Via Cesare Sersale, 1 / 3
80139 Napoli
Margharita czy marinara? U Da Michele nie ma innego wyboru. Ale chyba w niczym to nie przeszkadza, w kolejce widocznej na zdjęciu staliśmy dwukrotnie – raz wieczorem, raz w południe, za każdym razem przeszło godzinę. Pora nie ma żadnego znaczenia, zawsze jest komplet i kilkadziesiąt osób czekających na miejsce.
Pewnie w dużym stopniu do popularności Da Michele przyczynił się film “Eat, pray, love”, w którym Julia Roberts właśnie w tym miejscu zajadała się pizzą, co nie zmienia faktu, że jest to najlepsza pizza jaką jadłam w życiu. Jasne, że spróbowaliśmy obu, nie bylibyśmy sobą. Obie są genialnie pyszne. Tak pyszne, że mimo braku miejsca w żołądku dopychasz do końca ze zwykłego łakomstwa.
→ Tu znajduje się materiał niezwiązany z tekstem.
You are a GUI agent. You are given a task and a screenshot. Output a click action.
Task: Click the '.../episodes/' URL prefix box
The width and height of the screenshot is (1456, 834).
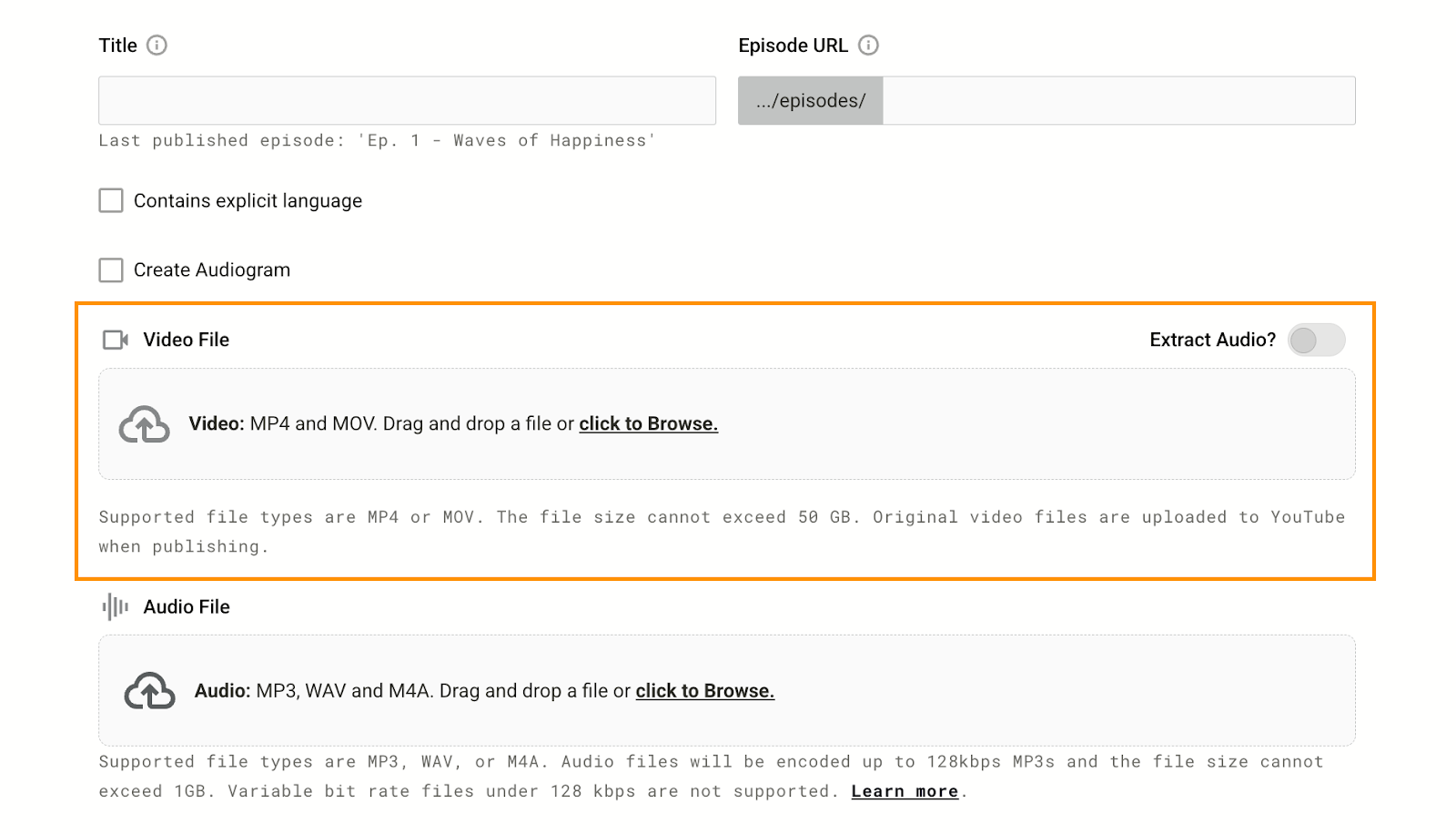pyautogui.click(x=810, y=100)
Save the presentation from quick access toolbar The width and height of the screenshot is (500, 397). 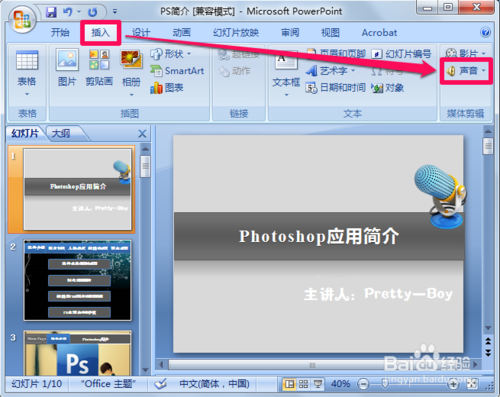pyautogui.click(x=51, y=12)
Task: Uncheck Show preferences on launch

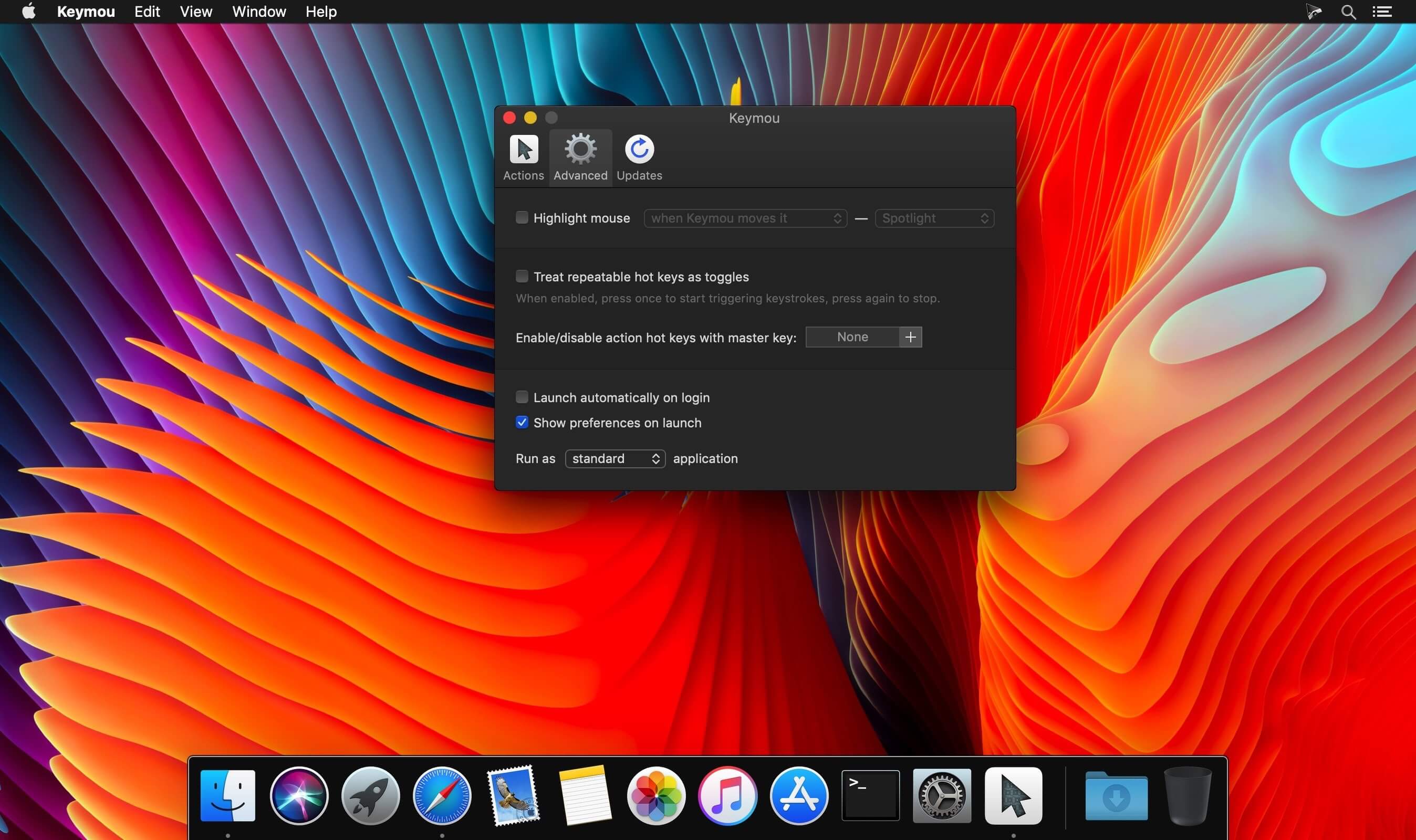Action: click(x=522, y=422)
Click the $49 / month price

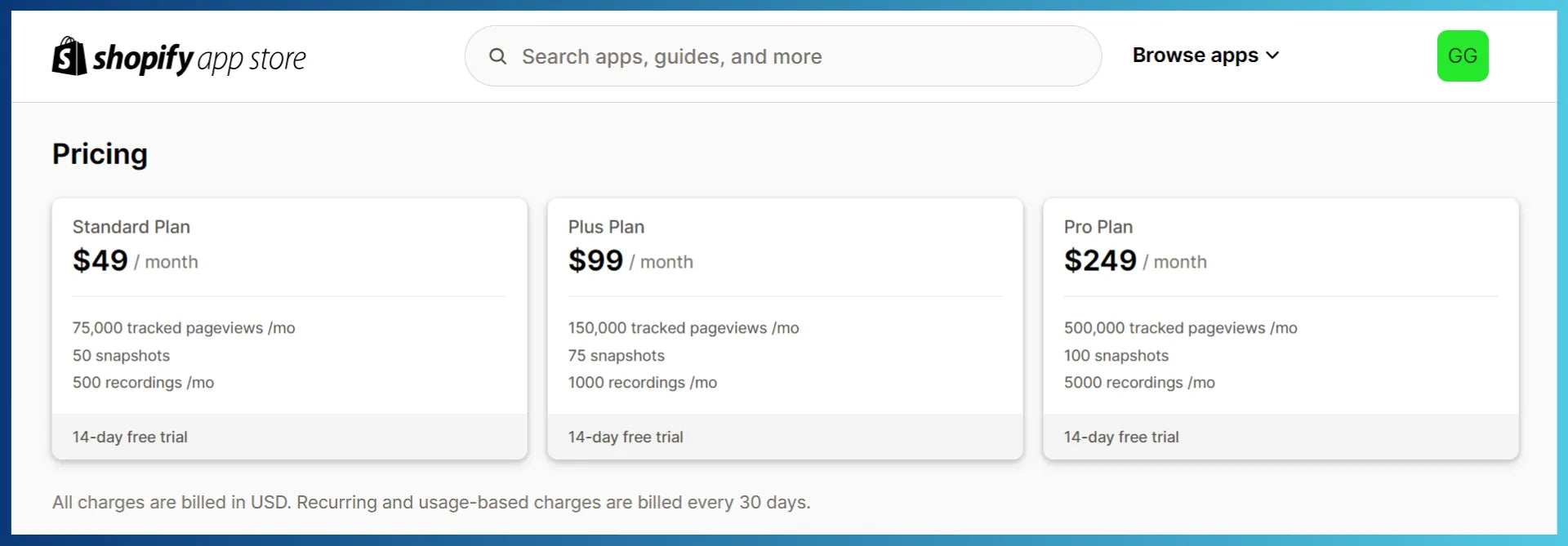coord(135,261)
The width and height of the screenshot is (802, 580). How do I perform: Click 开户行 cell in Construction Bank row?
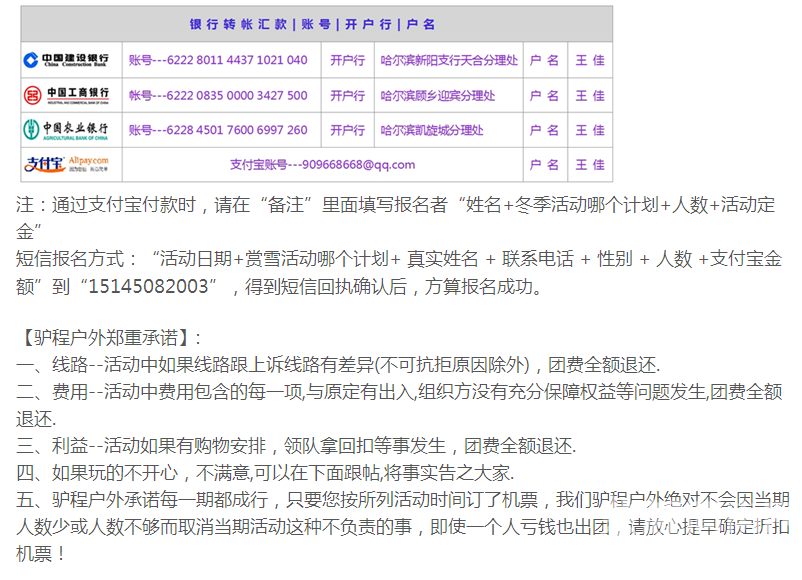347,60
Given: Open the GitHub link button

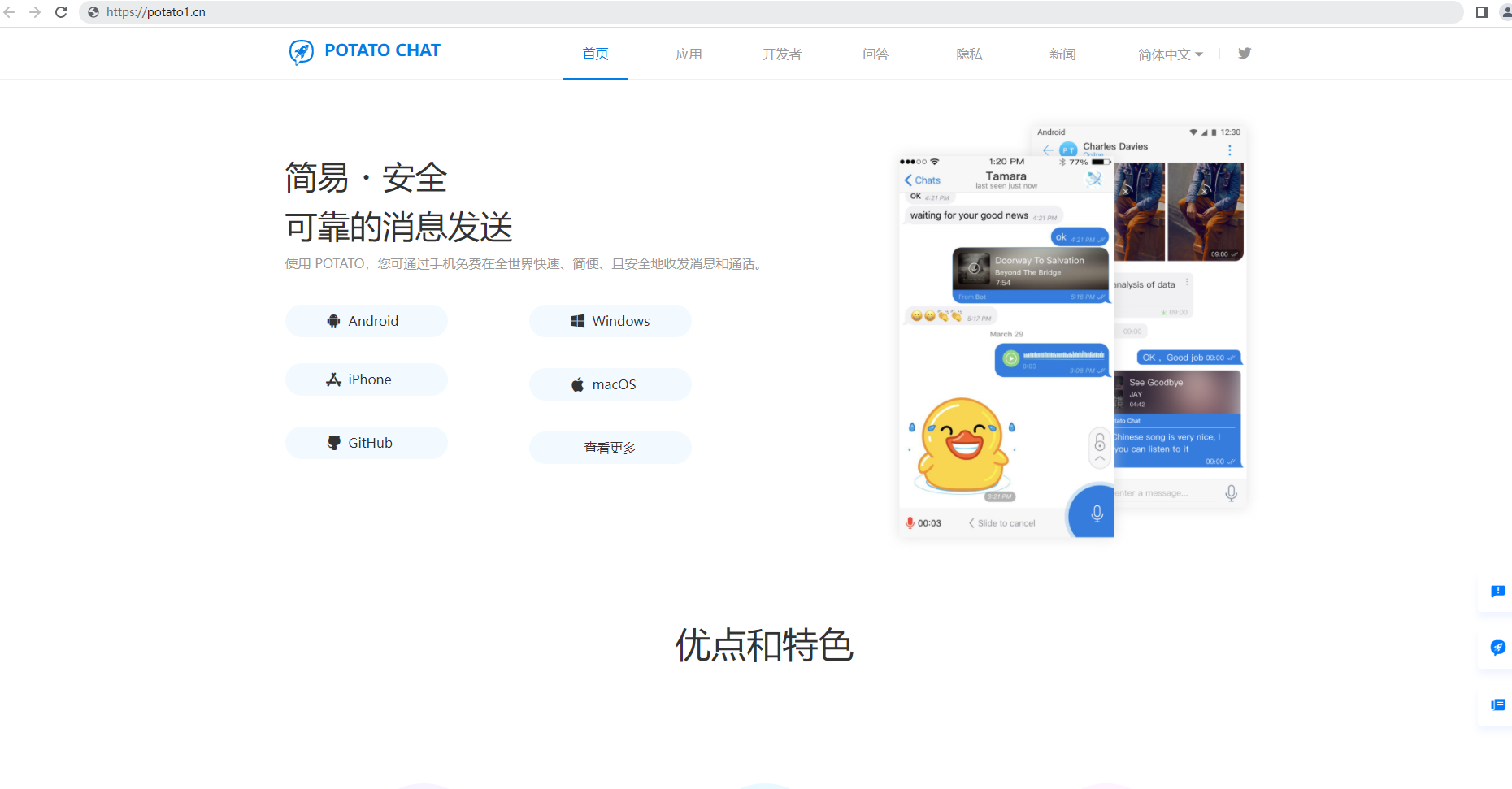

Po prostu nie sposób się oderwać od talerza.
No i cały ten urok z otwartą kuchnią, panią wydającą numerki w drzwiach, Papą siedzącym w wejściu przy kasie, uwijającymi się kucharzami… I zapachy, zamieszanie, tłok, smak, smak, smak.
Chrupiąca na brzegach, cieniutka, z doskonałym sosem pomidorowym i świetnej jakości, ciągnącą się mozarellą. Wierzcie mi, nie potrzeba nic więcej do pełni szczęścia.
Cała misteria wykonania, szybkość i dokładność, kiedy widzisz, że pizza nie leży tak po prostu w piecu; jest podrzucna, przekładana, by dokładnie opiekła się w każdym miejscu, później na minutę ląduje na kamieniu, by mogła odetchnąć i już jest u ciebie na talerzu. Cały proces nie zajmuje więcej niż trzy minuty.
Niby placek, a nie można się nie zakochać.
No i ceny, które przy tej ilości chętnych mnie lekko zszokowały – za najbardziej wypasioną, z podwójną mozzarellą płaciliśmy pięć euro, czyli grosze za coś, czego nie jesteś w stanie przestać jeść.
Papa nadzoruje, nabija na kasę i jest przesympatyczny.
Cóż, zostawiam was w tym miejscu, gdyż poczułam nieodpartą potrzebę zjedzenia czegoś. A będąc w Neapolu udajcie się do Da Michele KONIECZNIE. Nie zawiedziecie się, obiecuję.
Magda
P.S.
Szukajcie naszych wlep – oznaczamy miejsca godne polecenia. Tu jak widać rekomendacji jest masa.
6 Responses
Znam, byłam, lubię 🙂
Ja miałam okazję jeść tam pizzę rok temu jakoś na początku listopada- owszem, lokal był pełen, ale w kolejce udało mi się nie stać.. Wiadomo, poza sezonem mniej turystów, to łatwiej się do pieca dopchać 😉
Pizza owszem jest przepyszna, ale! to nie jest najlepsza pizza jaką w życiu jadłam. Lepszą jadłam w pizzerii w Neapolu na starówce (jak tylko zlokalizuję nazwę tej knajpki obiecuję dopisać, bo pizza była genialna!) a druga- również we Włoszech, tylko w środkowej części- w pizzerii Mediterranea w Perugii. W tej ostatniej sprawdzałam już wielokrotnie- zawsze pizza jest tak samo dobra, albo.. jeszcze lepsza!
Polecam & pozdrawiam!
Kasiu, daj koniecznie znać! 🙂
Znalazłam 🙂 Lokal nazywa się “Antica pizzeria dell’angelo” – mam nadzieję, że utrzymują poziom i że pizza jest zawsze tak dobra, jak była wtedy 😉
Super, dzięki! Następnym razem pójdziemy 🙂
Tez odwiedzilem ten lokalw marcu. Pizza przesmaczna. I wbrew wszystkim ja trafilem kiedy nie bylo ani kolejki do wejcia ani tloku w srodku 🙂 moze to szczescie.